(continued from our coverage of the earlier session)

I’m going to cover just one talk from this session, from Charlie Glabe, who gave two of the more exciting talks at the last two LLHF meetings (see my review of the 2006 and 2007 meetings).

Glabe’s group (including several other PIs joined by a LLHF network grant) has been developing anti-amyloid antibodies, some of which are conformation-specific but not necessarily sequence-specific; in other words, antibodies that recognize common features of amyloid aggregates formed by many different types of protein (e.g., Aß but also alpha-synuclein, IAPP, and other peptides involved in aggregation-based diseases). These reagents will be useful in research but also potentially as therapies against multiple age-related illnesses.

Since last year, the group has been attempting to determine the structure of amyloid oligomers. Problem: amyloids don’t crystallize, so the current strategy is to form co-crystals between anti-amyloid antibodies and prefibrillar oligomers — or, failing that, crystallize the antibody alone and make inferences about the amyloid structure (which should be the ‘negative space’ of the antibody Fab fragment — assuming, of course, that the antibody doesn’t have to undergo a dramatic structural rearrangement in order to bind). Another member of the collaboration has been trying to understand the folded and unfolded states of amyloidogenic proteins, using solution-based techniques (EPR, NMR) rather than crystallography.

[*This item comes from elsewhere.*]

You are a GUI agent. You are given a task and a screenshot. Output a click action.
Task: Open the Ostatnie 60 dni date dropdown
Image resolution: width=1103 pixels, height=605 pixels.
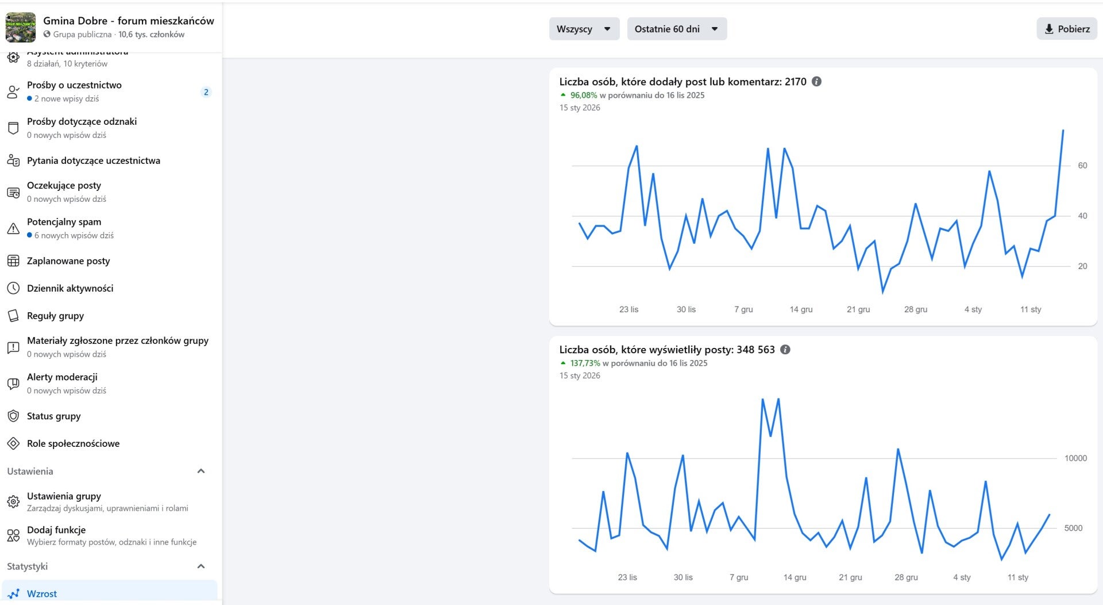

Another new direction in this project: studying the effect of amyloid oligomers on membrane conductance. Amyloid oligomers, which are toxic to cells, have a significant effect on the electrical properties of lipid bilayers: specifically, they increase the rate of depolarization. Novel, and this will be especially relevant to the emerging idea that AD is a disease of neuronal connectivity (i.e., interfering with membrane conductance) as well as cell toxicity.

Not a whole lot of new stuff on the therapeutic angle this time around, but you can’t win the lottery every year.